START Data to examine
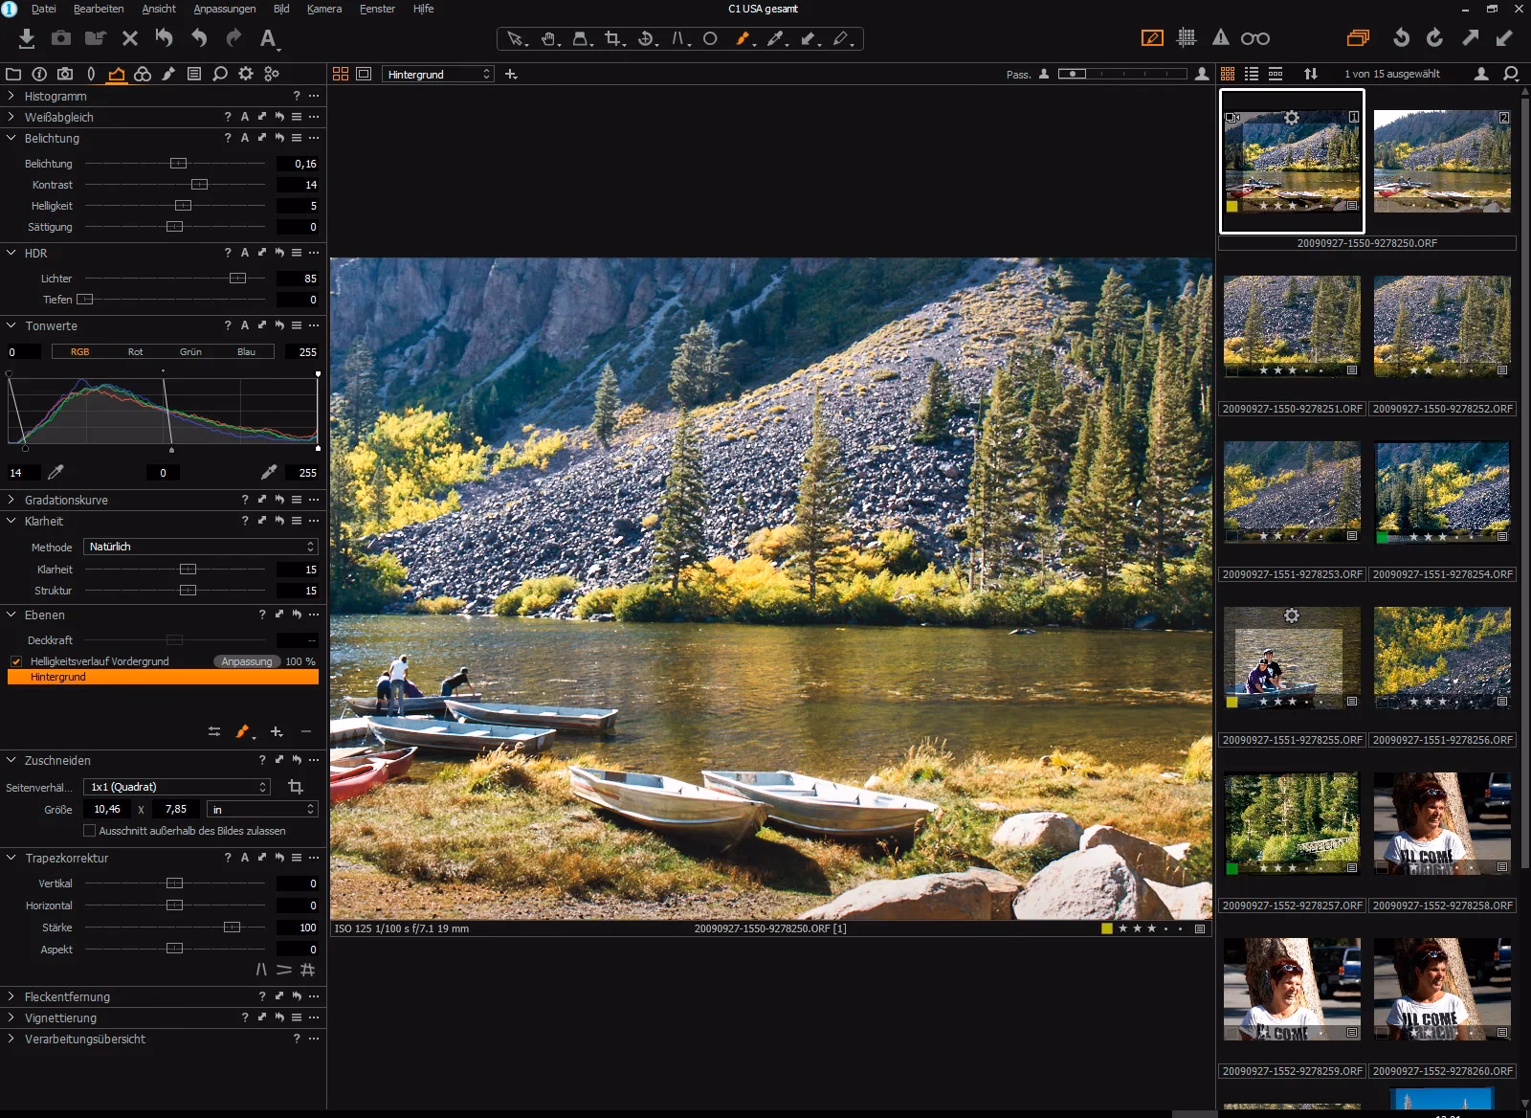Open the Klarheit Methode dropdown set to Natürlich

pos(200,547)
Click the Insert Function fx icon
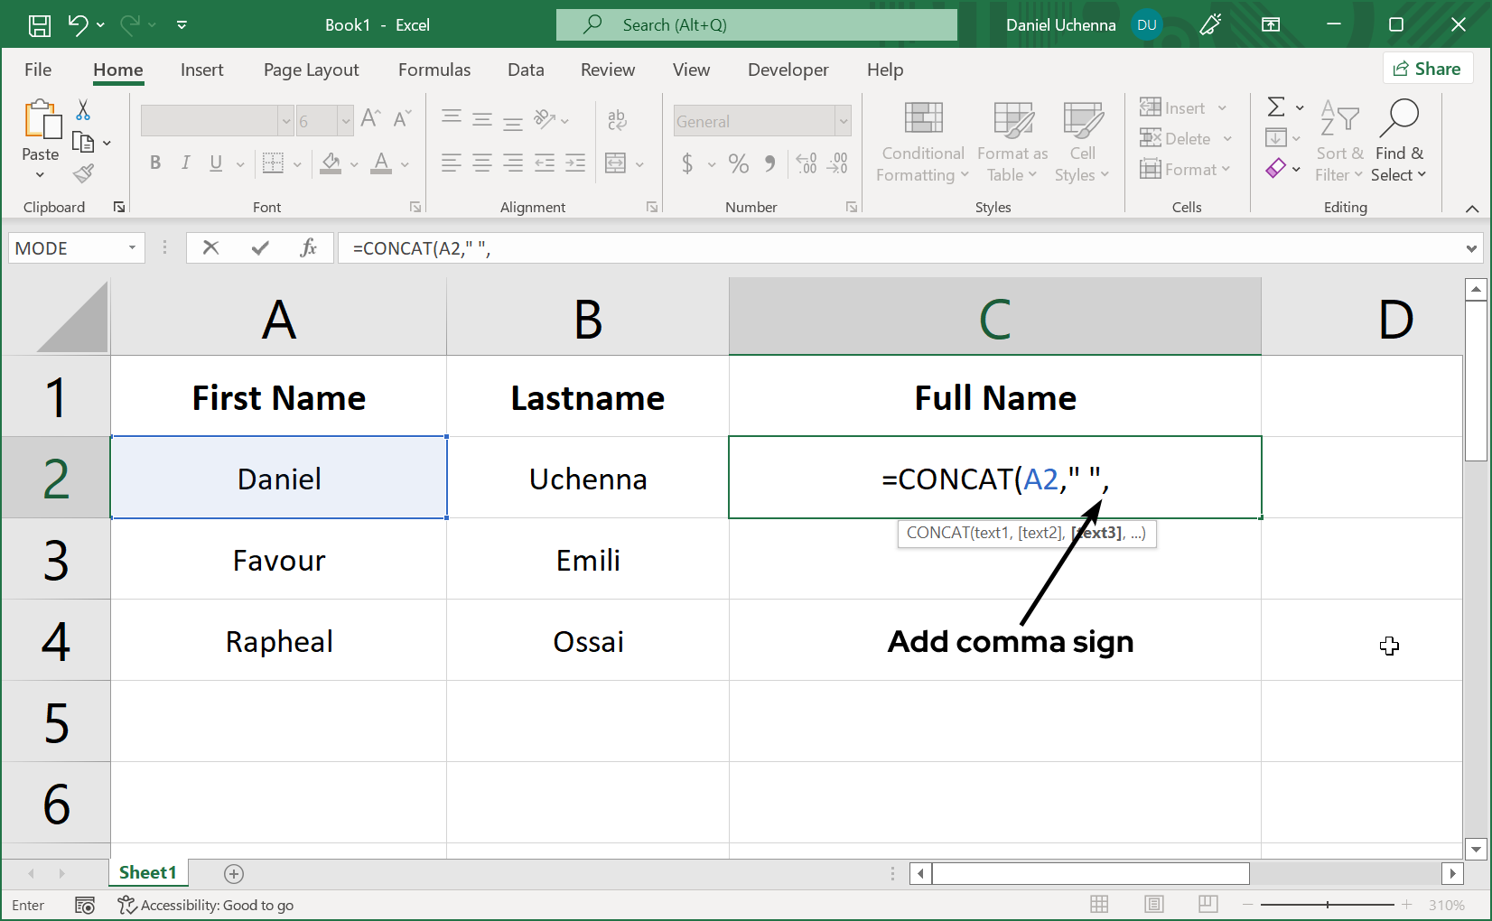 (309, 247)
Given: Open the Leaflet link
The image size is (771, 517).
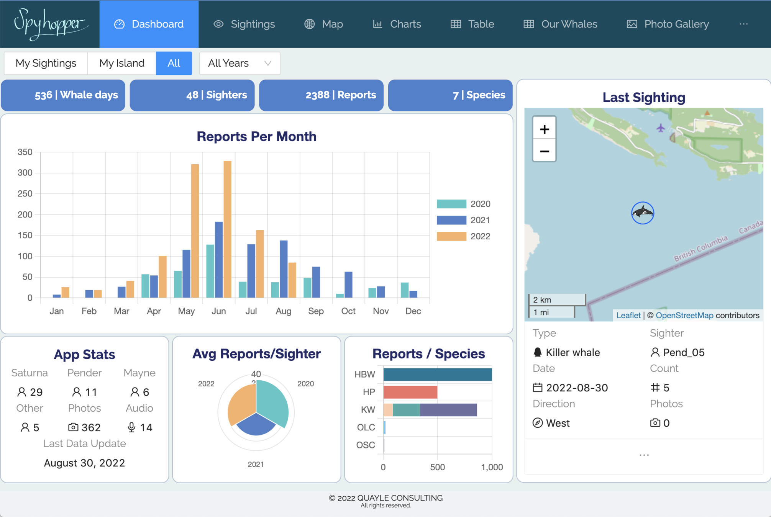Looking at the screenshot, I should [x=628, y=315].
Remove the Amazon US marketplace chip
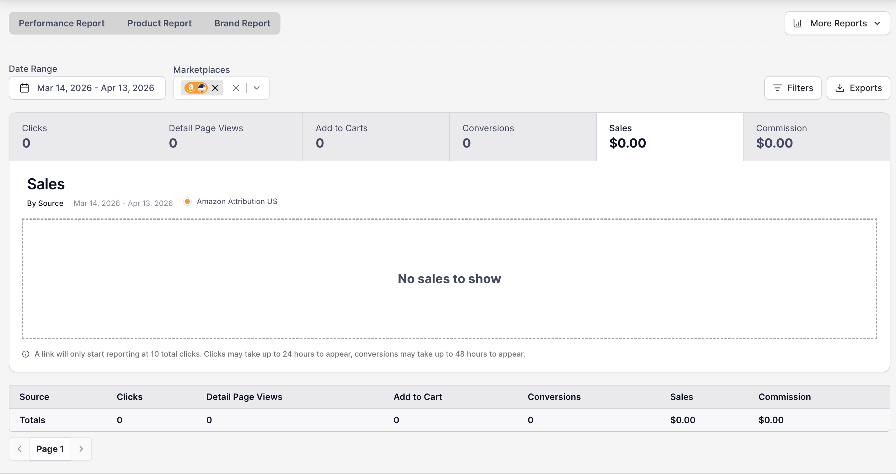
END Data to examine
## The task:
When you reach the line with "Click the Insert Function fx icon" in the entries above, start copying, and go on word for word to the last line; skip any picture.

## Answer below:
Click the Insert Function fx icon
 (309, 247)
Given: Open the Leaflet link
The image size is (771, 517).
Looking at the screenshot, I should [x=628, y=315].
Remove the Amazon US marketplace chip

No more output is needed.